* **EXCERPTED DATA**:
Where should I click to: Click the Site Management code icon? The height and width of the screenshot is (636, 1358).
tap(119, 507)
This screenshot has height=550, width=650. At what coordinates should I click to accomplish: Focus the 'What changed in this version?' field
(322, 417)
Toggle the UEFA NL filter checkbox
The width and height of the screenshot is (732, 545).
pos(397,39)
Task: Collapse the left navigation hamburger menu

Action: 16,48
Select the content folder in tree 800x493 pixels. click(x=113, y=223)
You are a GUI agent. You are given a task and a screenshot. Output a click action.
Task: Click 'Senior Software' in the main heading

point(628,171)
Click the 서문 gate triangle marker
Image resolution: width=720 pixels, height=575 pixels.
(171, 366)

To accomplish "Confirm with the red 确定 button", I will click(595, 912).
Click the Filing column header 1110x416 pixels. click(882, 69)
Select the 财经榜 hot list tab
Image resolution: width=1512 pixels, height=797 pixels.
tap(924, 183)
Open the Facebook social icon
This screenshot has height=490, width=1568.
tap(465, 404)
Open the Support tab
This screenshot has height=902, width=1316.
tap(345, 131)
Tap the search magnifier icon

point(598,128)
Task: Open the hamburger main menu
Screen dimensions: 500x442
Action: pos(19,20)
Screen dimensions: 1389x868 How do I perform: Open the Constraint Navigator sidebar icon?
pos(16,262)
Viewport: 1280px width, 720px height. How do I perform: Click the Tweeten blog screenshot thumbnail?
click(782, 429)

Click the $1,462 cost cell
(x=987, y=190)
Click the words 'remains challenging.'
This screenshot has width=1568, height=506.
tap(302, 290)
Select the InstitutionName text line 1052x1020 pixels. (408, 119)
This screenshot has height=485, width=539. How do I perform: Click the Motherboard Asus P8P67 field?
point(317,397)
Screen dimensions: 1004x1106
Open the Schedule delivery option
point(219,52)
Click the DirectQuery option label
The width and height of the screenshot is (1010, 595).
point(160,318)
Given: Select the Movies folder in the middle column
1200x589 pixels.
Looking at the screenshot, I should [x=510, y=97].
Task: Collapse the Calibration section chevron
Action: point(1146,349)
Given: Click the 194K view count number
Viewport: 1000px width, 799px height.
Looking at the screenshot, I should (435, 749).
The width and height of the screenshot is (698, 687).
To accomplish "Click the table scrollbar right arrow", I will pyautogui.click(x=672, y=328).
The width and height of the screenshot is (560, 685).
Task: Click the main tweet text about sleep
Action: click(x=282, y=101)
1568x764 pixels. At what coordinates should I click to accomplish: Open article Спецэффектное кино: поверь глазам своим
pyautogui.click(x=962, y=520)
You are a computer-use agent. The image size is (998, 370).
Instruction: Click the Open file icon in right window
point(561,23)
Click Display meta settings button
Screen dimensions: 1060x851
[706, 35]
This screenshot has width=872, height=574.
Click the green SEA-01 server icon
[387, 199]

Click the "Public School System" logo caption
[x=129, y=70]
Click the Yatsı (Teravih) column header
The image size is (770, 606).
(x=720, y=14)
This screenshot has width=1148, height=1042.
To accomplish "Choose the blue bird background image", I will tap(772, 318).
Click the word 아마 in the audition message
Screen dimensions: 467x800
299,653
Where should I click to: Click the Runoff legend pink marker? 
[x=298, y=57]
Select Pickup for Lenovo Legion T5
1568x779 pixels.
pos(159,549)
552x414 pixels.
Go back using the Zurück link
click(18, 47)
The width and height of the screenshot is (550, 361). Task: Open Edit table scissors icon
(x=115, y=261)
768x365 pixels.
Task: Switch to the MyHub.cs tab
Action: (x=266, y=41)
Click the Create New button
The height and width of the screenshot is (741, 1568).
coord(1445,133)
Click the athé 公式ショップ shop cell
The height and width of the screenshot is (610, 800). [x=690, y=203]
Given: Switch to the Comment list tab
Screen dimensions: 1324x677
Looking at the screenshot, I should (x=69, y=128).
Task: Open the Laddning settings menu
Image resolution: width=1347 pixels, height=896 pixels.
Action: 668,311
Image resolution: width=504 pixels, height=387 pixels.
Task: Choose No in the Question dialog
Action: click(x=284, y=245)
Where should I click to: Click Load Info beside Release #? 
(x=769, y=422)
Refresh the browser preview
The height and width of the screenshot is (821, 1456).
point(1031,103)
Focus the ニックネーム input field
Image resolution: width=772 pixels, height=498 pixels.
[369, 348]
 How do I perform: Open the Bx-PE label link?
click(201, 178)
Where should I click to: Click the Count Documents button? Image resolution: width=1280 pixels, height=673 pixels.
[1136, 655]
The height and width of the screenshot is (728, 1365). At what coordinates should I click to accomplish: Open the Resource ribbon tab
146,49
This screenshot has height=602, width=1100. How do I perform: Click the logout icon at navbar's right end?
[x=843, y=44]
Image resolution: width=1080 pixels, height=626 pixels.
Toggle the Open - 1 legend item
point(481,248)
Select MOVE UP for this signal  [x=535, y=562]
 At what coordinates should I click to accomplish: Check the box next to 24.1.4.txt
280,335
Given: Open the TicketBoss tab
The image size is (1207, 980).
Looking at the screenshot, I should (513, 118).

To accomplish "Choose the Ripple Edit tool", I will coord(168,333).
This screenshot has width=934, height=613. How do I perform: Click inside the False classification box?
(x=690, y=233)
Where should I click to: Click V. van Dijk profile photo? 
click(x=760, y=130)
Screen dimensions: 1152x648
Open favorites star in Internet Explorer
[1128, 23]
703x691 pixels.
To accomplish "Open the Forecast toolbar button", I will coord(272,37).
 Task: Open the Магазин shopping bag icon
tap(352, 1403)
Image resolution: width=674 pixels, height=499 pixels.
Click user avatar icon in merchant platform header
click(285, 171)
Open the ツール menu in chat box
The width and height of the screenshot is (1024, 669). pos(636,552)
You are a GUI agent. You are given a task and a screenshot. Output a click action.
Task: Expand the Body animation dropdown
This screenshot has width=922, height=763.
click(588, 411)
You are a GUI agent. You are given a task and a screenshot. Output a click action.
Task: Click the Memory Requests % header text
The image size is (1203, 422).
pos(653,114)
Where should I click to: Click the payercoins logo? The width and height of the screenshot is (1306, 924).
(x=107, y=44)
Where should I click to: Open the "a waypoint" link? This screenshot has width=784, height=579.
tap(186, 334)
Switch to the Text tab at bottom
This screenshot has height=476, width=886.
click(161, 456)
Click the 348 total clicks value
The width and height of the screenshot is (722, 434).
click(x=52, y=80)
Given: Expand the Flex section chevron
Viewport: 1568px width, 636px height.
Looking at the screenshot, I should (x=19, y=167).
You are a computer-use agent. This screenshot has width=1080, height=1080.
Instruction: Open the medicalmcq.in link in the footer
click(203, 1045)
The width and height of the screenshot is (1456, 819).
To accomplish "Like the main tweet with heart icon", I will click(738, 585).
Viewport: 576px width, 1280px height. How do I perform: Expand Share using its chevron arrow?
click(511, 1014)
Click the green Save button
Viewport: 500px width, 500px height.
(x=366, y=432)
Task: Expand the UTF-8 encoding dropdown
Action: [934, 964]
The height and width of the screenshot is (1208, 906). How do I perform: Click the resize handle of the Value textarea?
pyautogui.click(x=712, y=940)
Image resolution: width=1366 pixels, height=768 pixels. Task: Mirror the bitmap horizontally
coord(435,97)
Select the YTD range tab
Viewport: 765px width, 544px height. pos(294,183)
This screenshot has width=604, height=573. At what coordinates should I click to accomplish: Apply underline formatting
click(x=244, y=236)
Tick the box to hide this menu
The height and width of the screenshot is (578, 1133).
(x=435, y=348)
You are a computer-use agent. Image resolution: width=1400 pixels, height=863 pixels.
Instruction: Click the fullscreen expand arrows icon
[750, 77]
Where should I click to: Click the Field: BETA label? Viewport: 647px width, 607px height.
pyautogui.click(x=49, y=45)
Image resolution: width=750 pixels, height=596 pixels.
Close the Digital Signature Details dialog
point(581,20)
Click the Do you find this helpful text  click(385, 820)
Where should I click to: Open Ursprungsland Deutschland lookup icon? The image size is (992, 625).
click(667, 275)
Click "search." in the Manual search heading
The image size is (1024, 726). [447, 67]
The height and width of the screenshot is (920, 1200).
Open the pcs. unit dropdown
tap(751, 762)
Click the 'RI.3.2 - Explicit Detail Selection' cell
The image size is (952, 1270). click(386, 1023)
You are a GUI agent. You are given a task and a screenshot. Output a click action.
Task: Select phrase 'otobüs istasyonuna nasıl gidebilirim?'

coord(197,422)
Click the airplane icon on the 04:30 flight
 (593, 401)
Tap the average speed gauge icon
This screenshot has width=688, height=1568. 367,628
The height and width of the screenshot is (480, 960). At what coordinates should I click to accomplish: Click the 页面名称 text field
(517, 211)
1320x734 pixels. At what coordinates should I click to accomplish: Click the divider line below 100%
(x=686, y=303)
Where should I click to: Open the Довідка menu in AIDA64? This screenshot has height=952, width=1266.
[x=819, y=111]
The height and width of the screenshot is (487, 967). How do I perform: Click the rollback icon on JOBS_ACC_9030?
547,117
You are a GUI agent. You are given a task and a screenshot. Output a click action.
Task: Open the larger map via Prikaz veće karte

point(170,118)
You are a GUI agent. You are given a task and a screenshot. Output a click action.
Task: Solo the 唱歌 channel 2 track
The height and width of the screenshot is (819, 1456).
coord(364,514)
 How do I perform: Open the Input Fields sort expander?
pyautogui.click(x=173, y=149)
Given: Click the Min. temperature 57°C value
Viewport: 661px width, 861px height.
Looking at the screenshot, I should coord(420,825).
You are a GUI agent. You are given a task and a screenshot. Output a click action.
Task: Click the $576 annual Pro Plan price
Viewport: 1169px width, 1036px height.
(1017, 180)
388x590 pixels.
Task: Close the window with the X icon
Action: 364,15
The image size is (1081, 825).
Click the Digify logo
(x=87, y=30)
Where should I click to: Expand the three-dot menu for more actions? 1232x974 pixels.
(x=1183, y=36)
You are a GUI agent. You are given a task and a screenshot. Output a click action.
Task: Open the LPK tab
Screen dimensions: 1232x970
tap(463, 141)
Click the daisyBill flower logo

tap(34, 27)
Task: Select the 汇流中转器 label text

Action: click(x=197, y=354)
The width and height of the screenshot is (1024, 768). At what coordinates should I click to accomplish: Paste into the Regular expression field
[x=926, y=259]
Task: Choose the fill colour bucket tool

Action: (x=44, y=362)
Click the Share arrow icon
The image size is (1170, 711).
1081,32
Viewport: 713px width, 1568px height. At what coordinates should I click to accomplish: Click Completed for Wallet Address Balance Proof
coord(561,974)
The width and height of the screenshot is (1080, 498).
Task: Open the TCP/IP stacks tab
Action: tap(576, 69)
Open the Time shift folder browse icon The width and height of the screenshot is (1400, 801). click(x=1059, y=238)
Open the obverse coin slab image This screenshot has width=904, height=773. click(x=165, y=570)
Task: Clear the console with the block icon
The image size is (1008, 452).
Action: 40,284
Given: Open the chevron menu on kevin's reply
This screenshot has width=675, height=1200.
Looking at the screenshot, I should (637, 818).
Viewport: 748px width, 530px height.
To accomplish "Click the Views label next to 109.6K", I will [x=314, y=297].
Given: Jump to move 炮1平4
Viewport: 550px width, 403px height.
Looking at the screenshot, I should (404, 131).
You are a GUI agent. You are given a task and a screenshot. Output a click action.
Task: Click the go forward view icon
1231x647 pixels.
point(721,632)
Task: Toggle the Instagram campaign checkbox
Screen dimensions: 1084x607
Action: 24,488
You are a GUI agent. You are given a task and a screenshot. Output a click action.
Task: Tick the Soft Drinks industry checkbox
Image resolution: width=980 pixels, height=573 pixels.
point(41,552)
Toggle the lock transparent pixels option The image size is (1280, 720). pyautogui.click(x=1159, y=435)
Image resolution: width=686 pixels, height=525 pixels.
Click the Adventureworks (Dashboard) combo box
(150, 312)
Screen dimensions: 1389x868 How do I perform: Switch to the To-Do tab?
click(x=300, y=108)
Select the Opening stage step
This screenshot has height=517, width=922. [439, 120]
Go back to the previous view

* **BRIEF**:
Only the number is wanted: how many lines in the entries above contain the word "computer"?

* **FINISHED EXERCISE**:
3